Club Latino sponsored a public forum about the act on Sunday, Oct. 4. They hoped the forum would garnish support for the act and raise awareness.
“I think one of the greatest strengths we have is our people,” said State Representative Maureen Walsh (R-Walla Walla), who spoke at the forum. “It’s always a wonderful thing for kids to be able to have it better than their parents. I think that’s what the DREAM Act is about: recognizing the students out there who have worked hard and want to achieve.”
Assistant Professor of Sociology Gilbert Mireles also spoke at the forum. He described the schematics of the bill and how he viewed it as a way to address a flaw in the current education system.

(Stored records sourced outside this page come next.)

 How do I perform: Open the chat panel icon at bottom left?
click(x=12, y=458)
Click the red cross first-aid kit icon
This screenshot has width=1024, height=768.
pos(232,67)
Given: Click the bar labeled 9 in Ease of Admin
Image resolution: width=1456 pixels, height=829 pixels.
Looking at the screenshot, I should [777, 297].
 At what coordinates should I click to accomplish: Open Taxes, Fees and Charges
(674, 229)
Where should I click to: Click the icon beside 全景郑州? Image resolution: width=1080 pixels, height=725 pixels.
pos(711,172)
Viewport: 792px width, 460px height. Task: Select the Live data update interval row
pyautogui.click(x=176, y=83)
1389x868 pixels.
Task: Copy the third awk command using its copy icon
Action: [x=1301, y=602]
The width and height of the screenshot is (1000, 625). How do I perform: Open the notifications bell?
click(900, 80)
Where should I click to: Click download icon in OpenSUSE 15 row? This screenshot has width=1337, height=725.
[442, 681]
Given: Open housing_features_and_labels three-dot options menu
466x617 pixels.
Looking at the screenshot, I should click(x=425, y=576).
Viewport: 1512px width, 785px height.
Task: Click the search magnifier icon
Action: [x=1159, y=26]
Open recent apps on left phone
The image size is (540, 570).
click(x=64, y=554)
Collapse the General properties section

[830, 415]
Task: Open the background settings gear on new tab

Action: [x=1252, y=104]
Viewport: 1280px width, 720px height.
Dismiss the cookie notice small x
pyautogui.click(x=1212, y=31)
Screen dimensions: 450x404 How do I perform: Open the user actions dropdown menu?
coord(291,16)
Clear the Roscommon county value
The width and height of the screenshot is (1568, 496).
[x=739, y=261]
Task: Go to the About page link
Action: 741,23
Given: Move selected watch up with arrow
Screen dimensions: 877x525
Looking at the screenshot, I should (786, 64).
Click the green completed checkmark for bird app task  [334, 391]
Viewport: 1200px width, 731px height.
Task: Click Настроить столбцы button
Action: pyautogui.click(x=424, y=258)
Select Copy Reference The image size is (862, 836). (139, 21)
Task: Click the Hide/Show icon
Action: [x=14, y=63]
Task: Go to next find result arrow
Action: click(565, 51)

“It would provide 360,000 Americans with the opportunity to work, attend college and strengthen our community,” said Mireles. “Through no fault of their own these students lack the legal status to be part of the community. This dream has been deferred long enough for these young Americans.”
Club Latino also hopes to raise awareness not just about the act itself, but also about undocumented students that live on the Whitman campus and other college campuses.
“You’d be surprised how many undocumented students go here,” said Ruiz. “It’s a fact; undocumented students exist here. That’s the main goal, to make people realize undocumented students exist.”
Club Latino and the forum’s guest speakers described the DREAM Act as a bipartisan issue.
“I think sometimes our political process becomes skewed with partisan process,” said Walsh. “Until we allow our students to be educated to the full extent they want to, we damage them.”
Club Latino members hope to show the community that the DREAM Act affects everyone, not just undocumented students.
“I grew up in the Walla Walla educational system and have been following this bill since it started in 2001,” said Ruiz. “There are children of farmers who go to school with us all around. The only difference they have is a nine digit number.”